Один день в Древнем Риме. Повседневная жизнь, тайны и курьезы - Альберто Анджела
Шрифт:
Интервал:
Закладка:
Слово ancillae, которое мы читаем в школе как «анциллэ», произносилось «анкилла-э». То есть вместо «ч» произносилось «к», а «ae» читалось раздельно, а не как «э». Возможно, так говорил сам Юлий Цезарь (Caesar), произнося свое имя как «Каэсар».
Так что подслушанная нами беседа, случись она полутора веками ранее, звучала бы совсем иначе.
В общем, тенденция заключалась в том, что латынь со сменой поколений все более смягчалась, пока не появилась манера произносить слова, общая для многих европейских языков: итальянского, испанского, португальского, французского, румынского, английского…

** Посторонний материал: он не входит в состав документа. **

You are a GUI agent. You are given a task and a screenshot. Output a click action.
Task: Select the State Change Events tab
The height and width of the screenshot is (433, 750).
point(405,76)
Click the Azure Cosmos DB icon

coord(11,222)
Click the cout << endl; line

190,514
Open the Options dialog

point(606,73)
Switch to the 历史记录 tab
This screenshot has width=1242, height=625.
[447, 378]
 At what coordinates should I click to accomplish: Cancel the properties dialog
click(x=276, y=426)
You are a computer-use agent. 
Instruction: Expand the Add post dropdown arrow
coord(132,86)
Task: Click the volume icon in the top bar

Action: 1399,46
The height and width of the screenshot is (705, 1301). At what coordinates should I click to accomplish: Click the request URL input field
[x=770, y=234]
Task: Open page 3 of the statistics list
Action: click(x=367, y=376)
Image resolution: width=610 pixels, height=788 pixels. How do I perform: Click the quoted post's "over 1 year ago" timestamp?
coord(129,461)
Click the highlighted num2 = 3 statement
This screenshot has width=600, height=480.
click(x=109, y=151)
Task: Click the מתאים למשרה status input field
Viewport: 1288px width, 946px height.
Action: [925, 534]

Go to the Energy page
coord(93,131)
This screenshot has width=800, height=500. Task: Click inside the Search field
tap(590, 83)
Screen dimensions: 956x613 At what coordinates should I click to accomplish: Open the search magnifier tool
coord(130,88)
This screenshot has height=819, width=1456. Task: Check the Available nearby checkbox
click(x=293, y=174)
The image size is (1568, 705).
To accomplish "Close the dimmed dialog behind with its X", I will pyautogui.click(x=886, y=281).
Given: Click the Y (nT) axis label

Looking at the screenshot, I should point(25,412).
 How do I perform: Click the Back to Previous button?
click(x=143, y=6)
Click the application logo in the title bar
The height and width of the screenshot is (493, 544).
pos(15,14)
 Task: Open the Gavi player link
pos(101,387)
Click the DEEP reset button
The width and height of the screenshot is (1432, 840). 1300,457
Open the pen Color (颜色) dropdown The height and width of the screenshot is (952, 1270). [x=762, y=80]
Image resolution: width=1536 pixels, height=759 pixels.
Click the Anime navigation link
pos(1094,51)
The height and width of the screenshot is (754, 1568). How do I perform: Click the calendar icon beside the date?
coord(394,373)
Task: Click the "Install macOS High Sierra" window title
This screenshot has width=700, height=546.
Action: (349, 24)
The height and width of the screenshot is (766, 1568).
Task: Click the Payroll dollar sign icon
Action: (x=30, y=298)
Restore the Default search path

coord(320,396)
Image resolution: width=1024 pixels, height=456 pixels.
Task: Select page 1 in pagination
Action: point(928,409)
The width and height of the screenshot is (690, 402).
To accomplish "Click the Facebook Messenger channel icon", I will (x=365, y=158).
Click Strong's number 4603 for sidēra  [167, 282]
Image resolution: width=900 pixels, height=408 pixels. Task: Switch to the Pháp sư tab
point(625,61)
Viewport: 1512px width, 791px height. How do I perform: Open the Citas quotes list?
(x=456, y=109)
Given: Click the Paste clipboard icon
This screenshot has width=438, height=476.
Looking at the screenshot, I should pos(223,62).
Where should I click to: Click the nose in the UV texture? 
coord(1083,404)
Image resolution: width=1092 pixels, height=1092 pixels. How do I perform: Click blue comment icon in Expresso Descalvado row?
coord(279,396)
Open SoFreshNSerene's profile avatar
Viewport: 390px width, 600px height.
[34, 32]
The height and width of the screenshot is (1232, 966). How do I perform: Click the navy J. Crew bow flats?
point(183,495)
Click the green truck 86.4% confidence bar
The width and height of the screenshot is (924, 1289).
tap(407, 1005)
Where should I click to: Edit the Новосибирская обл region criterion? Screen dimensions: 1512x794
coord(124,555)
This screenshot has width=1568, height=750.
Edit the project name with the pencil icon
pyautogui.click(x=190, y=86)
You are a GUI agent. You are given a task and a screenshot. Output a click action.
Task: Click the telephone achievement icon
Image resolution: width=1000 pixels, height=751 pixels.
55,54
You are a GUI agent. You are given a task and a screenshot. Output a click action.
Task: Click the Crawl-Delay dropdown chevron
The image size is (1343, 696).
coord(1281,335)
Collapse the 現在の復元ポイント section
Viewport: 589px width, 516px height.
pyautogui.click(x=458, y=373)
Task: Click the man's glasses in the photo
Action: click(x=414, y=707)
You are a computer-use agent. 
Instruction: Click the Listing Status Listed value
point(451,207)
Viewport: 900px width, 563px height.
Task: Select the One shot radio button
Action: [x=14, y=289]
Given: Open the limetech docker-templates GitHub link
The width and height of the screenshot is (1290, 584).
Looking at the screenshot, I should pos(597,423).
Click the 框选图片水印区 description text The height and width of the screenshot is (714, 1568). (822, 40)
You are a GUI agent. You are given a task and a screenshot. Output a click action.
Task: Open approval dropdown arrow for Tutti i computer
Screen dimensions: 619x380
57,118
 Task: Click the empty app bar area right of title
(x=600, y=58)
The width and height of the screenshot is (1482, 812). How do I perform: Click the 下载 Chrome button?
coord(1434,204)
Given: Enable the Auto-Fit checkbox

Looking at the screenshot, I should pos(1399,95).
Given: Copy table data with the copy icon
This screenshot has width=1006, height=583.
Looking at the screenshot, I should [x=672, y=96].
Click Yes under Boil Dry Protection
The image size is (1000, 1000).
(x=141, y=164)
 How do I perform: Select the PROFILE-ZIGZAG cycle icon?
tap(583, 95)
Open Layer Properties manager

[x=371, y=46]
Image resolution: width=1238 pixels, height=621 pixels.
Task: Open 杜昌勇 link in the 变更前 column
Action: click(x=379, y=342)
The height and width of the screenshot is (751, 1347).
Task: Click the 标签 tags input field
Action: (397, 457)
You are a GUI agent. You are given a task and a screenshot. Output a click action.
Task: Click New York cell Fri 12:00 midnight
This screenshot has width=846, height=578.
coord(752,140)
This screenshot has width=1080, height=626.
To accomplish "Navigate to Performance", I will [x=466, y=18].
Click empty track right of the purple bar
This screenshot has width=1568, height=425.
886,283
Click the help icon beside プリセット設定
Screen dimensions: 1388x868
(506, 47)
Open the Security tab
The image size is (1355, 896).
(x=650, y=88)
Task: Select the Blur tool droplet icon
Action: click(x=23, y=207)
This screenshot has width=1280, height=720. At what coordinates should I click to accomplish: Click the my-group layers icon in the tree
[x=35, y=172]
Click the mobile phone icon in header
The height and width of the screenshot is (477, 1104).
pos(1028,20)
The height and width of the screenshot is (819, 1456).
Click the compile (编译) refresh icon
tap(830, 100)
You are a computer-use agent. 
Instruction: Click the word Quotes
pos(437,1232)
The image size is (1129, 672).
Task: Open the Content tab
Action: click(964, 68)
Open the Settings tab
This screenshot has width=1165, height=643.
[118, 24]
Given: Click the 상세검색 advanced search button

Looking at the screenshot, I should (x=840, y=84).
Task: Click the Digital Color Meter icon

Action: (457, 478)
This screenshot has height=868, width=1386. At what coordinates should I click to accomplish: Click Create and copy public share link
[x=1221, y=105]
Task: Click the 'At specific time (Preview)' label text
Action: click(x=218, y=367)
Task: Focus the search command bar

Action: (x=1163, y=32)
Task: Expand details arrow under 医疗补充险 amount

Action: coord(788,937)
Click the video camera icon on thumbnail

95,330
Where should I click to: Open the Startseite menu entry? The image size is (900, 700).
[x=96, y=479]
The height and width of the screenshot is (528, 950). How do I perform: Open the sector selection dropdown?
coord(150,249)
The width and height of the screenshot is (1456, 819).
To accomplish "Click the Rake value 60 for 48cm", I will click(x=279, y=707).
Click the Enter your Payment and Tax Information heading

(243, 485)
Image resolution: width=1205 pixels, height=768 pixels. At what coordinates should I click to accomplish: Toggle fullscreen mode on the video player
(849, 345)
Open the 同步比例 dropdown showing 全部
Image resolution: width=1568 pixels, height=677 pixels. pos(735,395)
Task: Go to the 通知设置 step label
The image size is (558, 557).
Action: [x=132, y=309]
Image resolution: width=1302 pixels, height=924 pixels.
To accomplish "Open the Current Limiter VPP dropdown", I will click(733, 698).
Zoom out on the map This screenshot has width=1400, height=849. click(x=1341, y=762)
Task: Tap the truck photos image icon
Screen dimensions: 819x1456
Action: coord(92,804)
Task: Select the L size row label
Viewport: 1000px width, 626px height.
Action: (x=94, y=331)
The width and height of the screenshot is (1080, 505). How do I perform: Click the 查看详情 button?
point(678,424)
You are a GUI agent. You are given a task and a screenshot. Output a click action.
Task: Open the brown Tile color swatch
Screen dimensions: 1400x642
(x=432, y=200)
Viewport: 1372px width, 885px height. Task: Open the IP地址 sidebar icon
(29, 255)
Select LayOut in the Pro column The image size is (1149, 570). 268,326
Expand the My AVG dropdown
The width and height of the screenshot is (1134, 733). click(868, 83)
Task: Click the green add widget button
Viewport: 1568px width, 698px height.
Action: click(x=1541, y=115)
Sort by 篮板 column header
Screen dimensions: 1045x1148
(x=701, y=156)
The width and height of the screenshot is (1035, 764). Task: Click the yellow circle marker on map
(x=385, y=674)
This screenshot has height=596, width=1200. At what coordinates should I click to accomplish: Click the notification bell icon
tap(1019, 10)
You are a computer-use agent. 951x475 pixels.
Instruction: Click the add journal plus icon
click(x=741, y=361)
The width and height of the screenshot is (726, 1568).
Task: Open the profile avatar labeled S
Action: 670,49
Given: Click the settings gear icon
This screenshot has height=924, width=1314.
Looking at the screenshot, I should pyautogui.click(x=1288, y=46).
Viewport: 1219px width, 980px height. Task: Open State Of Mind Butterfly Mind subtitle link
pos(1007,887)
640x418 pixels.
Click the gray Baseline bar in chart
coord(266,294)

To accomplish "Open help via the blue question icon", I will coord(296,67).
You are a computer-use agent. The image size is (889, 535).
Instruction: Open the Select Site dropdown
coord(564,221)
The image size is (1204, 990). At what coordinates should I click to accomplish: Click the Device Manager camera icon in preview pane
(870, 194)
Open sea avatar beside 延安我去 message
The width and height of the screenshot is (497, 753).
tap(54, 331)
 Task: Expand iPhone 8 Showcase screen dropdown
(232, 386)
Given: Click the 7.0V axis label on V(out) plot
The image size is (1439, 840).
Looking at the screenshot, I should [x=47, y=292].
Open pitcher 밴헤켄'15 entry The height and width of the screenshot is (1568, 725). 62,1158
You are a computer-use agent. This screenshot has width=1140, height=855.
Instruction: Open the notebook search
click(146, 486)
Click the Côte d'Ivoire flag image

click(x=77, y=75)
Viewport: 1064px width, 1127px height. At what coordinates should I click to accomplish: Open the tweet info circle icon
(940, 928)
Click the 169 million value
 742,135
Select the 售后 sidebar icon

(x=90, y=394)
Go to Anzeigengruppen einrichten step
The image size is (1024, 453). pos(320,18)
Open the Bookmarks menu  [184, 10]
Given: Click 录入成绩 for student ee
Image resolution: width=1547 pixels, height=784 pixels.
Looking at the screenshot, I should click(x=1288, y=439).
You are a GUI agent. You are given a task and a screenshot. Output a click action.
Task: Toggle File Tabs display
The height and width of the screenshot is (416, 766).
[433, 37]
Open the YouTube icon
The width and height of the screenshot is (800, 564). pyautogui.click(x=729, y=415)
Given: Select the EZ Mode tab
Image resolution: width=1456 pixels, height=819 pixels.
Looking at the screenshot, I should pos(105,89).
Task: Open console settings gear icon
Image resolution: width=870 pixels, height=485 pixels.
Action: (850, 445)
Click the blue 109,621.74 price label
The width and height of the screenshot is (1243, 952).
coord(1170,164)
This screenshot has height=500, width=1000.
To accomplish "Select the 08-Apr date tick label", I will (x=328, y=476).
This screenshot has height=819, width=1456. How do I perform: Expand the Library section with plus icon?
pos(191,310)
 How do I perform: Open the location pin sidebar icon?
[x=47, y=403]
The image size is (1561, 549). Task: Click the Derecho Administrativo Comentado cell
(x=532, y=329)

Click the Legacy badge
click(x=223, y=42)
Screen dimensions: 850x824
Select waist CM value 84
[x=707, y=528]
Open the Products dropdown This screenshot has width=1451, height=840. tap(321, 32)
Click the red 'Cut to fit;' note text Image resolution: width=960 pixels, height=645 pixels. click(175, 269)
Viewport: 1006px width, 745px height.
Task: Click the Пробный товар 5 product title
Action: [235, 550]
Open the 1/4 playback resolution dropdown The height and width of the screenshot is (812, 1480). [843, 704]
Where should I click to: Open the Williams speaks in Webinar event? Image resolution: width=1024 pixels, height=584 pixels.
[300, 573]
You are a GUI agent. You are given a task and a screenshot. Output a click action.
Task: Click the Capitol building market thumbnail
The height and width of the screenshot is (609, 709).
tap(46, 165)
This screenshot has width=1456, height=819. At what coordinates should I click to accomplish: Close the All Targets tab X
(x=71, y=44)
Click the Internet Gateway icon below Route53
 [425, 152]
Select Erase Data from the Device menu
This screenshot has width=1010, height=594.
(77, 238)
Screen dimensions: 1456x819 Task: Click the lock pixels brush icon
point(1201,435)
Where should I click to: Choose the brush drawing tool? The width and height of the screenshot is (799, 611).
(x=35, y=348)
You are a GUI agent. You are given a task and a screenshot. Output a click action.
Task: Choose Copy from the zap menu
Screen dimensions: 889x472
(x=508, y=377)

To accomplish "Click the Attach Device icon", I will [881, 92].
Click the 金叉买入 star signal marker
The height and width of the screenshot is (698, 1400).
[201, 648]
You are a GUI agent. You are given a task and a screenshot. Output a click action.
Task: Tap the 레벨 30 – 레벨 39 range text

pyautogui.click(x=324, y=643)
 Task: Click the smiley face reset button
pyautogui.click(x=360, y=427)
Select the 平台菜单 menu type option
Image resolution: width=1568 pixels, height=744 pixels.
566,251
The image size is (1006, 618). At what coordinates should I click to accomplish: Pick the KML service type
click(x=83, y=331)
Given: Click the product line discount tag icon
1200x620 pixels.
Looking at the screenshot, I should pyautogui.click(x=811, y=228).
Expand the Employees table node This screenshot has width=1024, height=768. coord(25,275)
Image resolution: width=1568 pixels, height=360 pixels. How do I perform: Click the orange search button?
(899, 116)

В том Риме, который мы рассматриваем, эти изменения уже выражены в значительной степени, что позволяет нам различать многие слова. Процесс будет идти в течение всей древнеримской истории и в Средние века (и окажет глубокое воздействие на зарождающиеся новые европейские языки). Что, напротив, усиливает различия между латынью римских улиц и школьной латынью, – это то, как на ней говорят. Фразы произносятся с интонацией и акцентами, часто искажающими слова до неузнаваемости.
То же самое происходит и в наше время: достаточно переехать в другой город или область, и услышишь, как на том же языке говорят чуть иначе. Представьте себе затруднения туриста, знакомого лишь с началами итальянского и слышащего венецианский, флорентийский или неаполитанский говор…
На улицах Рима происходит то же самое: более того, мы улавливаем в толпе значительные различия в произношении, говорящие о том, что многие люди прибыли сюда из самых дальних уголков империи.
Например, жесткий выговор двух высоких светловолосых солдат, проходящих мимо нас, выдает в них уроженцев Северной Европы. Точно так же, как и в наше время…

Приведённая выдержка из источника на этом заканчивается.